**Source records:**
-- Opening Marker --

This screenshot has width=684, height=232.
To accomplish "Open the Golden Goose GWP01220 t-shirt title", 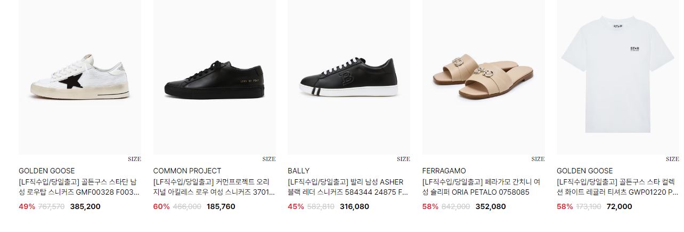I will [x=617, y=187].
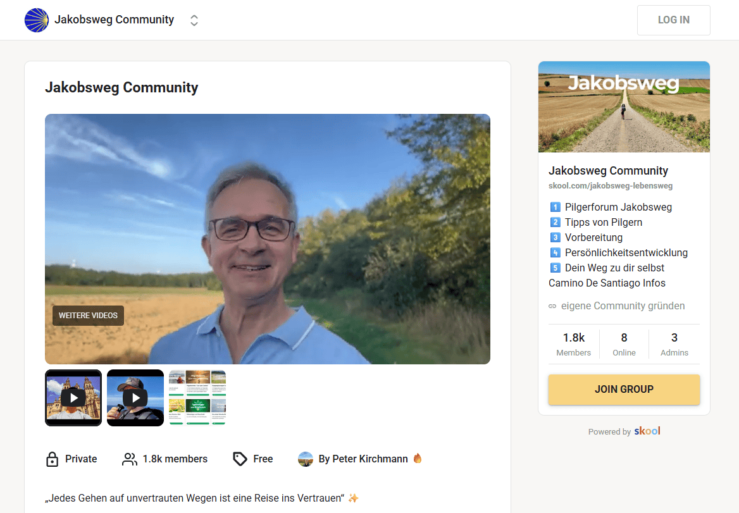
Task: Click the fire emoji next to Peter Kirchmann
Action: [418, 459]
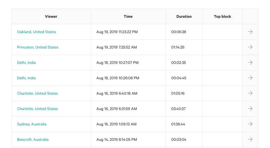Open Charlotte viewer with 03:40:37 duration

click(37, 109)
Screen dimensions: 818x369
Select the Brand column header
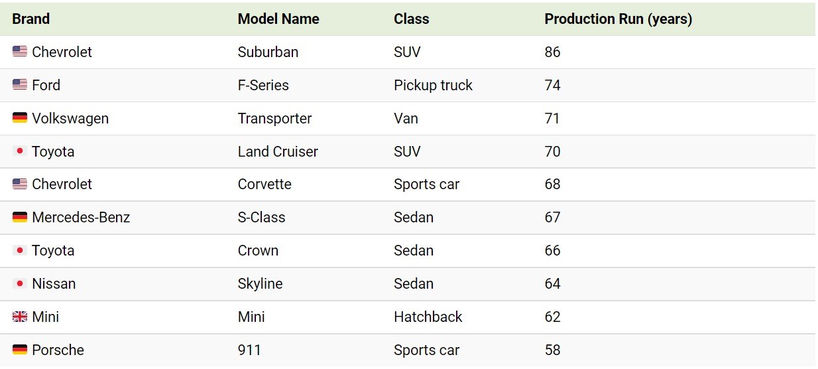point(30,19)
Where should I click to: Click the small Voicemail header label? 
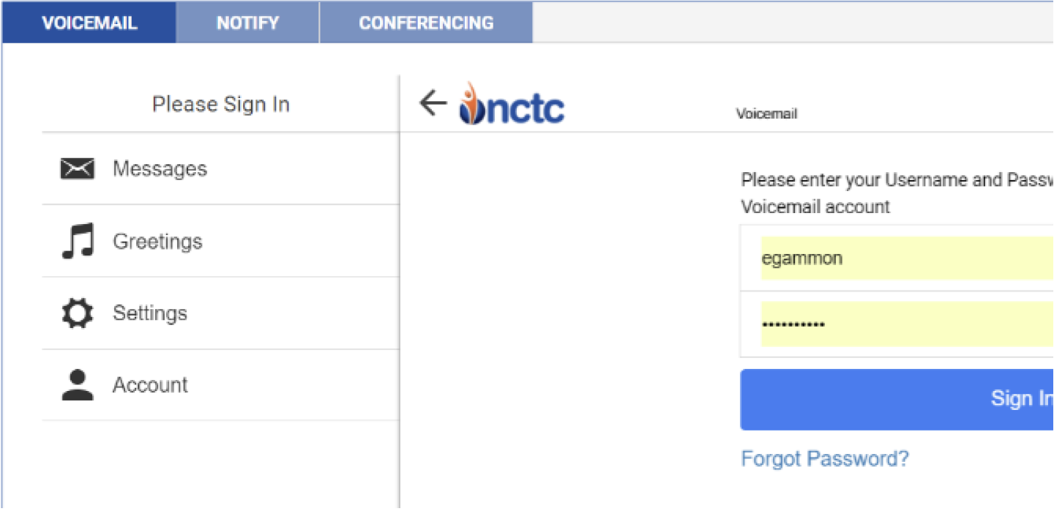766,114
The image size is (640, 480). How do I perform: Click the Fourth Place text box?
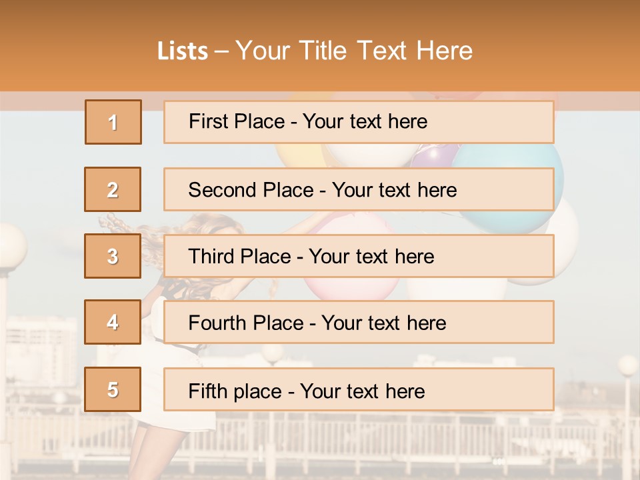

-- Closing Marker --
-- Opening Marker --

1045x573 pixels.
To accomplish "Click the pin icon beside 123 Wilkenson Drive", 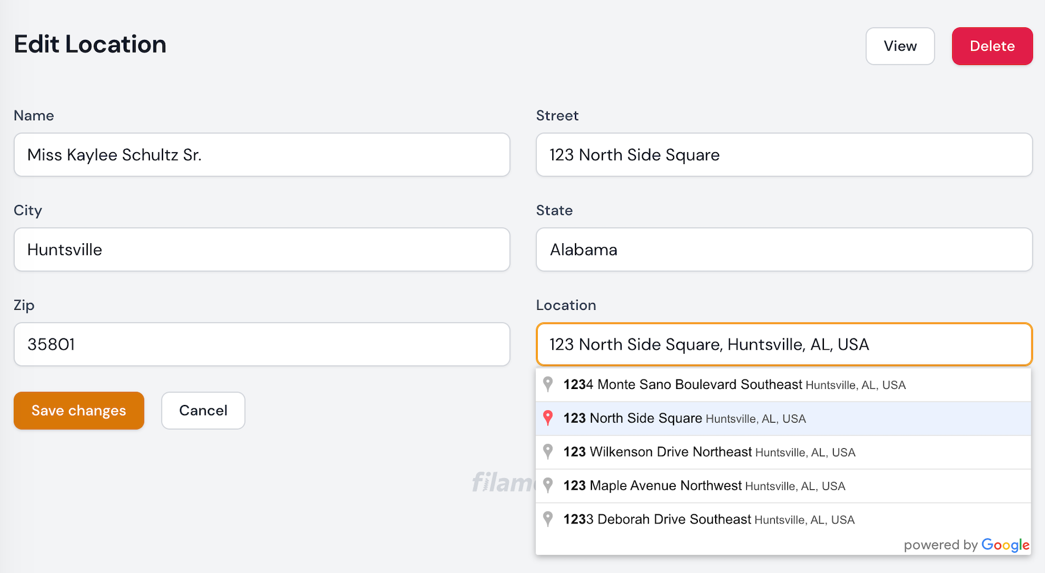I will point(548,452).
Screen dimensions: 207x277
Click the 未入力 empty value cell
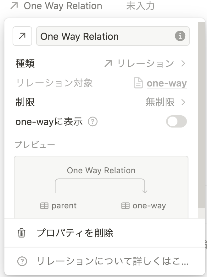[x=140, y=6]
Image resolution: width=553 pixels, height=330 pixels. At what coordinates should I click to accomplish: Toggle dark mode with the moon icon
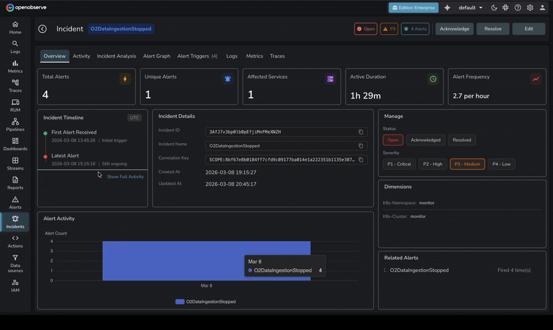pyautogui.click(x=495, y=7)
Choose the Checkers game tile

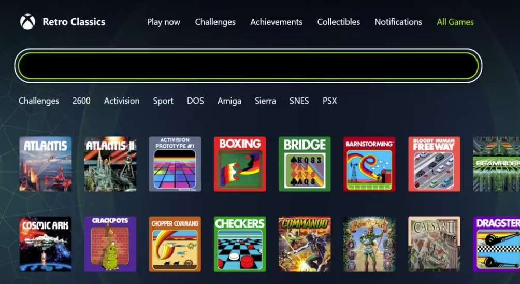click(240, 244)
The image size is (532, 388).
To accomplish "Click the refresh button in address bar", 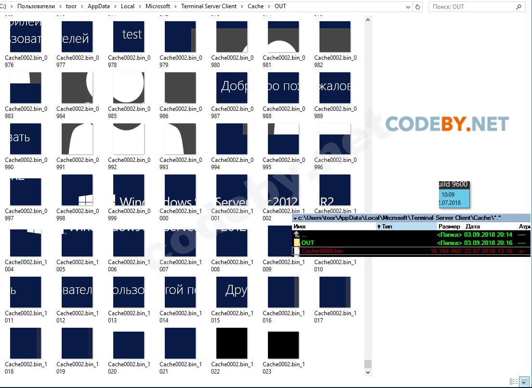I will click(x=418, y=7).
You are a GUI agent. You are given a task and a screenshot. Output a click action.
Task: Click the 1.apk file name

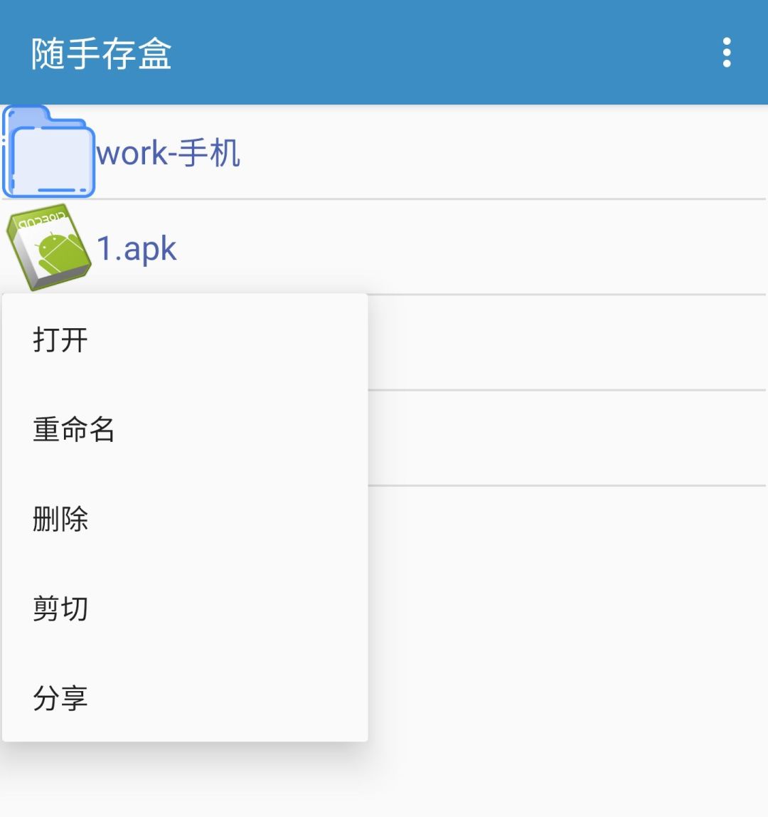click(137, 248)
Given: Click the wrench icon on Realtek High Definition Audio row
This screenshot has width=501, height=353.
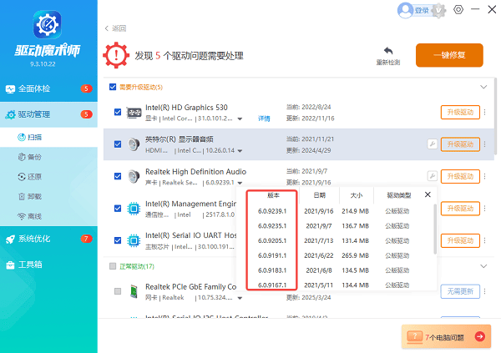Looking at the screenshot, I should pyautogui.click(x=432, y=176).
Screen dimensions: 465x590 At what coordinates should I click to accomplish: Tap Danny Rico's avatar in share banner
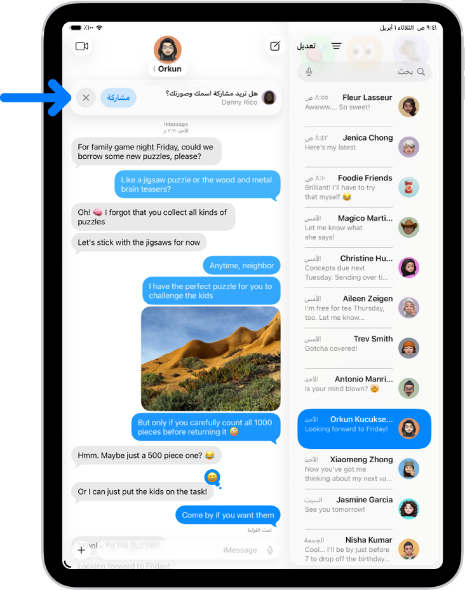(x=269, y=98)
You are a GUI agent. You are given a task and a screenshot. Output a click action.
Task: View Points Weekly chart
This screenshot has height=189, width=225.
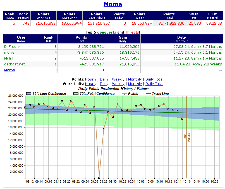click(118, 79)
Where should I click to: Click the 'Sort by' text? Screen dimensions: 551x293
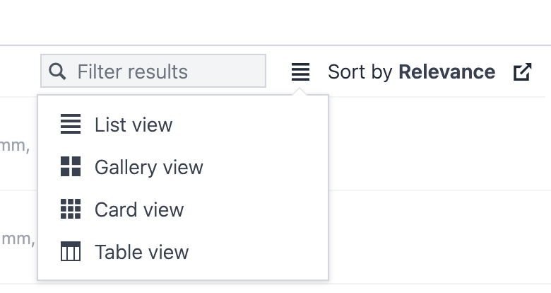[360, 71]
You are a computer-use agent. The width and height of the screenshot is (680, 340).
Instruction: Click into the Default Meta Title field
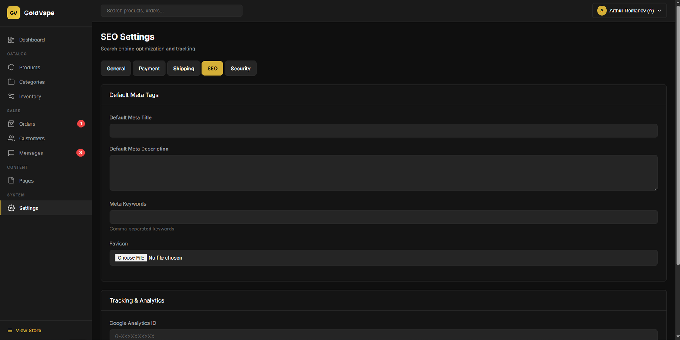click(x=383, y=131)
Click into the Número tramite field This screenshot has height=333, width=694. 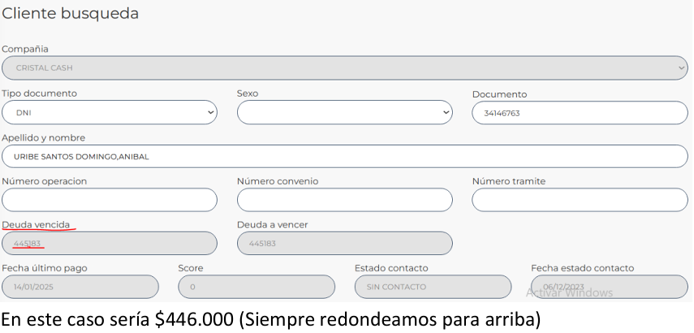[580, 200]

-- Closing Marker --

**TASK DETAILS:** Each line above from the one containing "Screen dimensions: 818x369" through the one containing "The image size is (640, 480)." is to be returned verbatim. Nothing else, and no pictures.

**YOUR RESPONSE:**
Screen dimensions: 818x369
Select the Brand column header
point(30,19)
Where should I click to: Click the small Voicemail header label? 
766,114
The image size is (640, 480). How do I perform: Click the Fourth Place text box?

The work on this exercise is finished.